Activity
Please reproduce the records below exactly, omitting any pictures they contain.

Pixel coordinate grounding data
—————

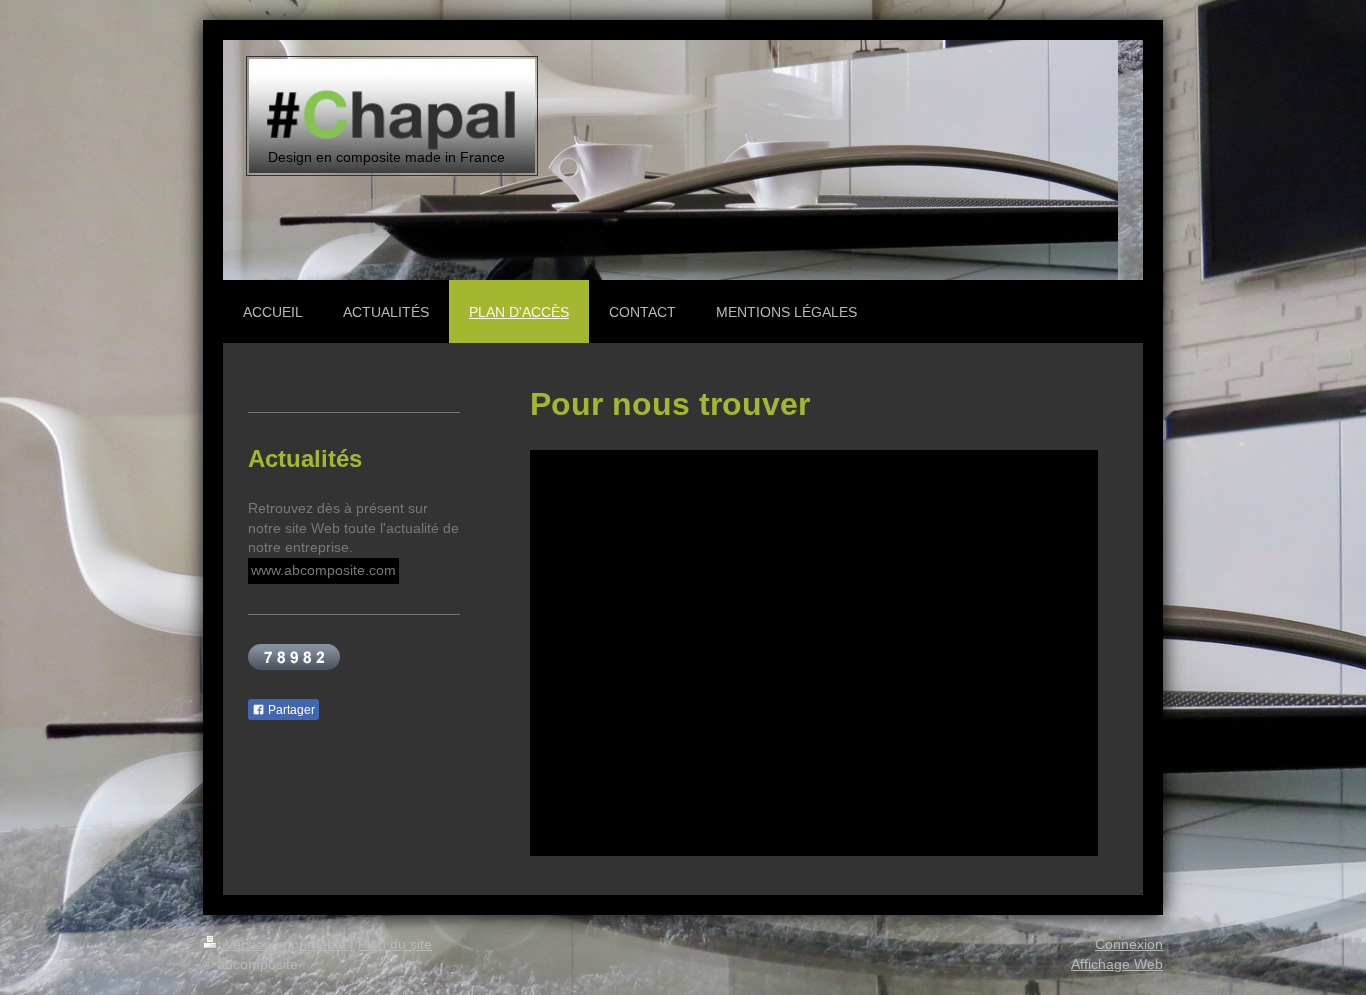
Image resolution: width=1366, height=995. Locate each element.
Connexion (1129, 944)
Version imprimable (285, 944)
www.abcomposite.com (323, 570)
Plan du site (395, 944)
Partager (290, 710)
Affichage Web (1117, 964)
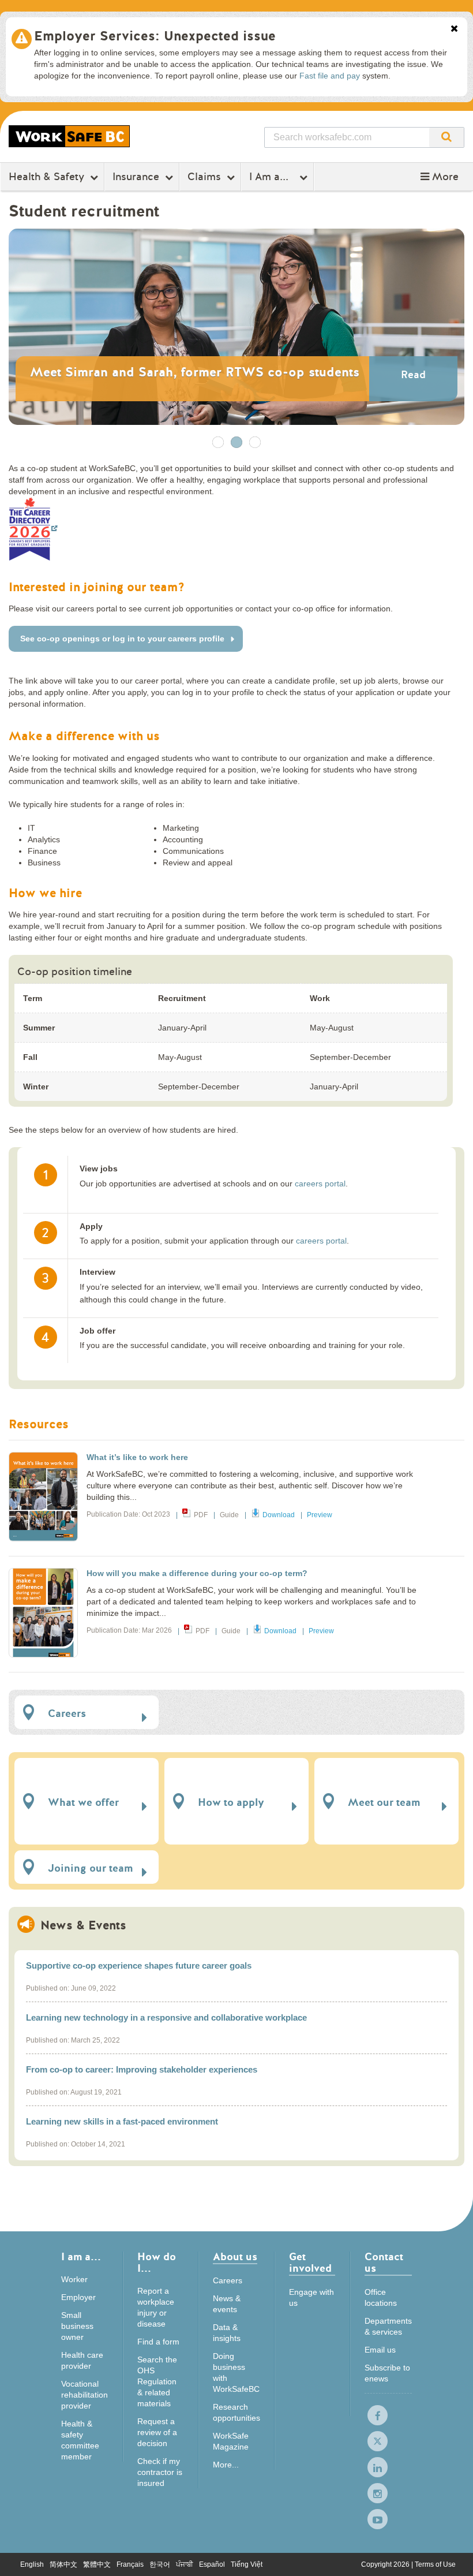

—————

Reply
Image resolution: width=1366, height=995. Locate each element.
Connexion (1129, 944)
Version imprimable (285, 944)
www.abcomposite.com (323, 570)
Plan du site (395, 944)
Partager (290, 710)
Affichage Web (1117, 964)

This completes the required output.